**Vorliegender Text**.
....................

Rationalisierungsversuche der öffentlichen Büchereien

Im Zweifel für die Masse

Rationalisierung, Outsourcing, Leiharbeit – was an der Zentral- und Landesbibliothek Berlin geschieht, ist typisch für die Entwicklung der öffentlichen Büchereien in Deutschland. Bestandsvielfalt und Arbeitnehmerrechte drohen dabei auf der Strecke zu bleiben.

Demnächst könnten vier von fünf neu angeschafften Büchern der Zentral- und Landesbibliothek Berlin (ZLB) über einen privaten, gewinnorientierten Dienstleister nach Gesichtspunkten des Massengeschmacks erworben werden. Dieses Szenario jedenfalls droht, wenn die Reformpläne des ZLB-Stiftungsrates, wie sie zuletzt auf der nichtöffentlichen Sitzung vor zwei Wochen beschlossen wurden, nicht doch noch verhindert werden.

....................

**Arbeitsaufträge**.
(A) Kannst du den Text über öffentliche Büchereien von "Rationalisierungsversuche der öffentlichen" bis "Strecke zu bleiben." wortgetreu abtippen?
(B) Kannst du die Einträge von der Zeile mit "equity [487, 601]" bis zum Ende der Einträge wiedergeben und dabei "organization" in "institution" umbenennen? Alles andere soll unverändert bleiben.
Der Text über öffentliche Büchereien und die Einträge stammen aus unterschiedlichen Quellen.

....................

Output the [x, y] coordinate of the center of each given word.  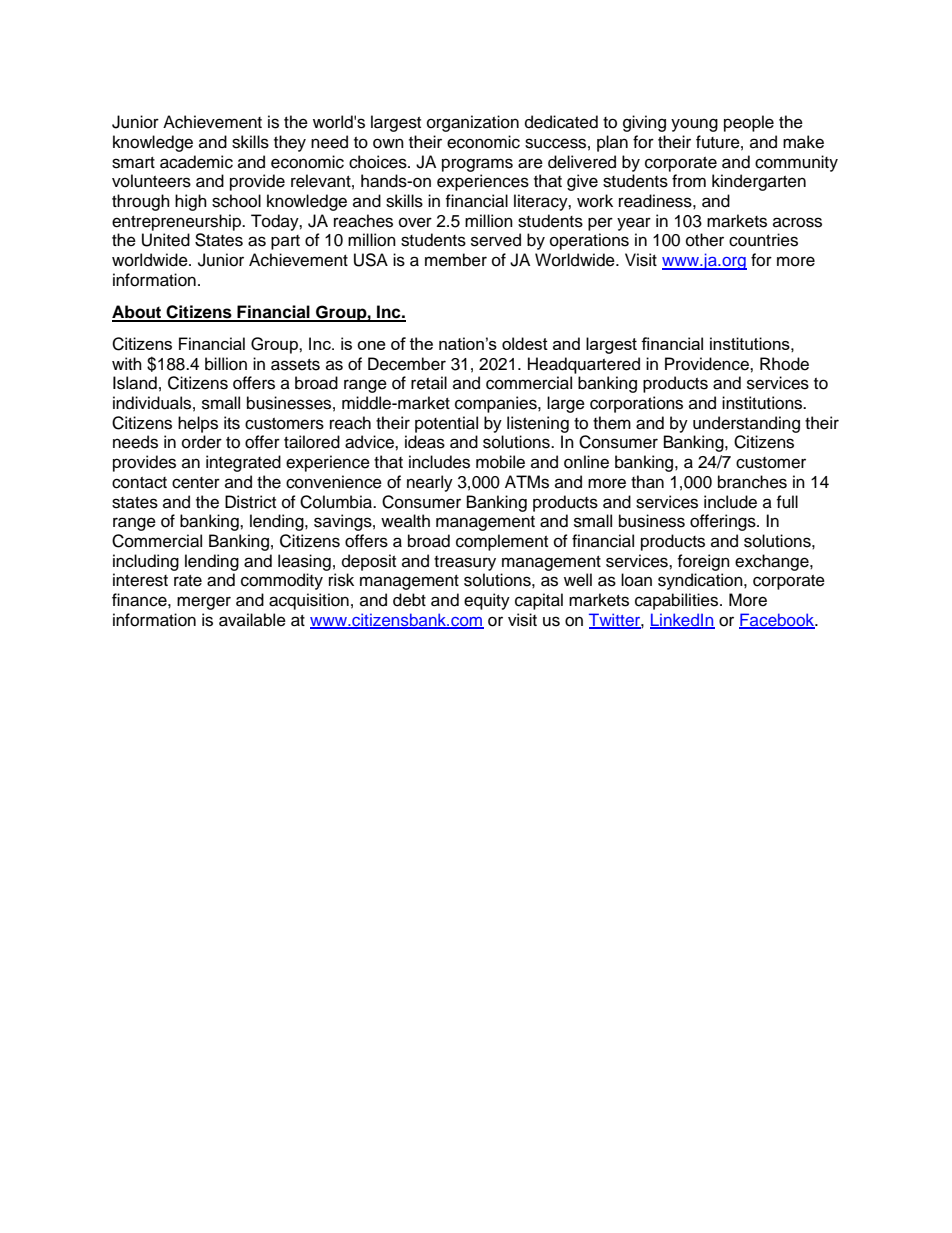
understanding [746, 424]
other [705, 240]
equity [487, 601]
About [138, 313]
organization [473, 123]
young [694, 125]
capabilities [678, 601]
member [456, 260]
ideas [425, 442]
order [202, 442]
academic [196, 162]
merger [204, 603]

....................

**Lösungen**.
(A)
Rationalisierungsversuche der öffentlichen Büchereien

Im Zweifel für die Masse

Rationalisierung, Outsourcing, Leiharbeit – was an der Zentral- und Landesbibliothek Berlin geschieht, ist typisch für die Entwicklung der öffentlichen Büchereien in Deutschland. Bestandsvielfalt und Arbeitnehmerrechte drohen dabei auf der Strecke zu bleiben.

(B)
equity [487, 601]
About [138, 313]
institution [473, 123]
young [694, 125]
capabilities [678, 601]
member [456, 260]
ideas [425, 442]
order [202, 442]
academic [196, 162]
merger [204, 603]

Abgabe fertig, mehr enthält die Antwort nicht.